17 sierpnia o godzinie 19:00 na scenie w Kartuzach zabrzmiały największe przeboje artystki. Dopisała również publiczność, która licznie przybyła, by wspólnie zaśpiewać jej największe hity. Choć koncert był darmowy, a publika bardzo zróżnicowana wiekowo, obawy, iż atmosfera może być nieco sztywna, gwałtownie się rozwiały. Kasia od pierwszych chwil potrafiła rozruszać i rozśpiewać wszystkich obecnych. Na widowni obecne były zarówno młodsze, jak i starsze pokolenia, ale łączyło je jedno – wszyscy znali i kochali piosenki Kasi.
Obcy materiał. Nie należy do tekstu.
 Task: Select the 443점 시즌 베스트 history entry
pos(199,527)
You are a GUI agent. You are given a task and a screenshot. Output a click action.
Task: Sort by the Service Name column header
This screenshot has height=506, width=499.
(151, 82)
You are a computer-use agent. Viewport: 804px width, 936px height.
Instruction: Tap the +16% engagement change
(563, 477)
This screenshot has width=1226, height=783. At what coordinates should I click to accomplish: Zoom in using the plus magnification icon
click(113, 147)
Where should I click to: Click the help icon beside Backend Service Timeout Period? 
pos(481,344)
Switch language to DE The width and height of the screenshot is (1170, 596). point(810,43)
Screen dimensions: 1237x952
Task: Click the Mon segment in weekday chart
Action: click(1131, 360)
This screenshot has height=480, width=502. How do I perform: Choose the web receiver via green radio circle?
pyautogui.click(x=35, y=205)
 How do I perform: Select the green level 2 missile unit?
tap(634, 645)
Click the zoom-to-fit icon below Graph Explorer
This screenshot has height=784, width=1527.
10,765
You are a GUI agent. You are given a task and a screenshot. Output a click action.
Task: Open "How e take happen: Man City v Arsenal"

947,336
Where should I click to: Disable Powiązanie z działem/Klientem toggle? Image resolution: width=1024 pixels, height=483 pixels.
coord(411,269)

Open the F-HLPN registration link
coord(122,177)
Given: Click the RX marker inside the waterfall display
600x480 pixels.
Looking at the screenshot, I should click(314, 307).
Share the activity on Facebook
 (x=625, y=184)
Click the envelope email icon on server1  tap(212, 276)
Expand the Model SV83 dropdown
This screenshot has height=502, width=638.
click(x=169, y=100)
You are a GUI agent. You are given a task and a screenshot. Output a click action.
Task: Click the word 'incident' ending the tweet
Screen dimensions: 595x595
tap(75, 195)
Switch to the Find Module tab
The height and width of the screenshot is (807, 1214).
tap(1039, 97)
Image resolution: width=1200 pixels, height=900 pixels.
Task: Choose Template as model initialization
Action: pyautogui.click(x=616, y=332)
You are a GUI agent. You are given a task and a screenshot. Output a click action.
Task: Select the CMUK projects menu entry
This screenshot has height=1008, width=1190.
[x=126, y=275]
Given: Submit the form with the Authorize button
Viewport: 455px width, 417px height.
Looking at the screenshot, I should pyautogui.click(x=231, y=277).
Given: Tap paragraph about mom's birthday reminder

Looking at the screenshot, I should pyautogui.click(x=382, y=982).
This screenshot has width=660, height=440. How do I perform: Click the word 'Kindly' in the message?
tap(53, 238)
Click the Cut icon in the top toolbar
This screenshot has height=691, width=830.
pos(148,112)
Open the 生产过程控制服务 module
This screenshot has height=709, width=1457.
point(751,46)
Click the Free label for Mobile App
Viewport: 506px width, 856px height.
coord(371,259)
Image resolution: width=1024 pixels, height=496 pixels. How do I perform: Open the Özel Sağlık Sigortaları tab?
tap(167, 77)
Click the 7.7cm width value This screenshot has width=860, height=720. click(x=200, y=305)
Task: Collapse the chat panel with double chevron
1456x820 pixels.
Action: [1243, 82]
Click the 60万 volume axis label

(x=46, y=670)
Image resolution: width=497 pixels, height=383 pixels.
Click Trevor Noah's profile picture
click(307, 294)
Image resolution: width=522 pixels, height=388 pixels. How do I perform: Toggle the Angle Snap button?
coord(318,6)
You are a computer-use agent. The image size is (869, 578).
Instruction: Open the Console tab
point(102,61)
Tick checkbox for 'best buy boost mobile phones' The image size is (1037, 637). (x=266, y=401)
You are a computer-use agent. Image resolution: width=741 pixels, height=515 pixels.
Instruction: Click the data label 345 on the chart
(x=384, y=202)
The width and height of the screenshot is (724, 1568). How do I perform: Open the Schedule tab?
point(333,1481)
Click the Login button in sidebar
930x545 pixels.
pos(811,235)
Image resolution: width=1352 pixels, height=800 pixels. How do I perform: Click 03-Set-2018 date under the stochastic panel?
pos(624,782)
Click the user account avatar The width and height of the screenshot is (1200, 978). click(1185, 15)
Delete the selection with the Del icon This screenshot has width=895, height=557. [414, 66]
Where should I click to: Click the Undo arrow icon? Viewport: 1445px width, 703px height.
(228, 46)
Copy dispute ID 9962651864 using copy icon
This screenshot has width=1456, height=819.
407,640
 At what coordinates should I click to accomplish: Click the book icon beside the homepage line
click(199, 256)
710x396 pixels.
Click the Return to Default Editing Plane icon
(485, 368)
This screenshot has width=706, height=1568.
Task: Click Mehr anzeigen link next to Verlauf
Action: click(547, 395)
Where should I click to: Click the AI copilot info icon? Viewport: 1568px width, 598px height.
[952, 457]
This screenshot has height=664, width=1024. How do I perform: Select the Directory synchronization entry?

Koncert rozpoczął się spokojnie, od nastrojowego utworu „Teraz kiedy czuję”. Piosenki pełnej melancholii, która doskonale wprowadziła słuchaczy w klimat wieczoru. Następnie przyszedł czas na jedne z najbardziej znanych utworów wokalistki „Antidotum” i „Pieprz i sól”. Publiczność śpiewała je razem z artystką niemal słowo w słowo, tworząc niezwykłą energię.

W kolejnych minutach usłyszeliśmy: „Jak rzecz”, „Co może przynieść nowy dzień”, „Nobody” i „Aya”. Tuż potem Kasia sięgnęła po „Spowiedź”. Niezwykle poruszający utwór z albumu „Antepenultimate” wydanego w 2008 roku. W dalszej części koncertu artystka zaskoczyła publiczność coverami. Najpierw wykonała „Tak, tak… to ja” Obywatela G.C., a następnie kultowy utwór „Proud Mary” zespołu Creedence Clearwater Revival. Obie interpretacje zostały przyjęte gromkimi brawami. Po tych muzycznych podróżach Kasia wróciła do swojego repertuaru i zaśpiewała „Maskaradę”, „Domek z kart” oraz „Coś optymistycznego”. Choć wydawało się, iż koncert dobiega końca, publiczność nie pozwoliła artystce zejść ze sceny tak szybko. Oklaski i okrzyki „Kasia” sprawiły, iż Kasia wraz z zespołem wróciła na bis. Usłyszeliśmy wzruszające „Prowadź mnie”. Jest to jeden z najbardziej znanych i cenionych utworów wokalistki. Pochodzi on z albumu „Peleryna” wydanego w 1998 roku. Utwór utrzymany jest w klimacie melancholijnego rocka, z charakterystycznym dla Kasi Kowalskiej połączeniem emocjonalnego wokalu i szczerych, pełnych refleksji słów. Na finał koncertu Kasia wraz z zespołem sięgnęła po żywiołowe „Bella ciao”. Muzycy pojawili się na scenie w sombrerach. Wywołało to uśmiech na twarzach publiczności, która dołączyła śpiewając i tańcząc razem z artystką. Tworząc cudowną atmosferę.

Ten koncert był czymś wyjątkowym. Niepowtarzalną muzyczną podróżą przez trzy dekady twórczości Kasi Kowalskiej. Wokalistka wraz z zespołem dała znakomity występ. Kasia tańczyła, śpiewała i zarażała pozytywną energią wszystkich zgromadzonych, a między utworami wplatała krótkie opowieści i zapowiedzi, które budowały więź z publicznością. Było to niezwykle przyjemnie spędzone półtorej godziny. Czas pełen muzyki, nostalgii i emocji, które na długo pozostaną w pamięci.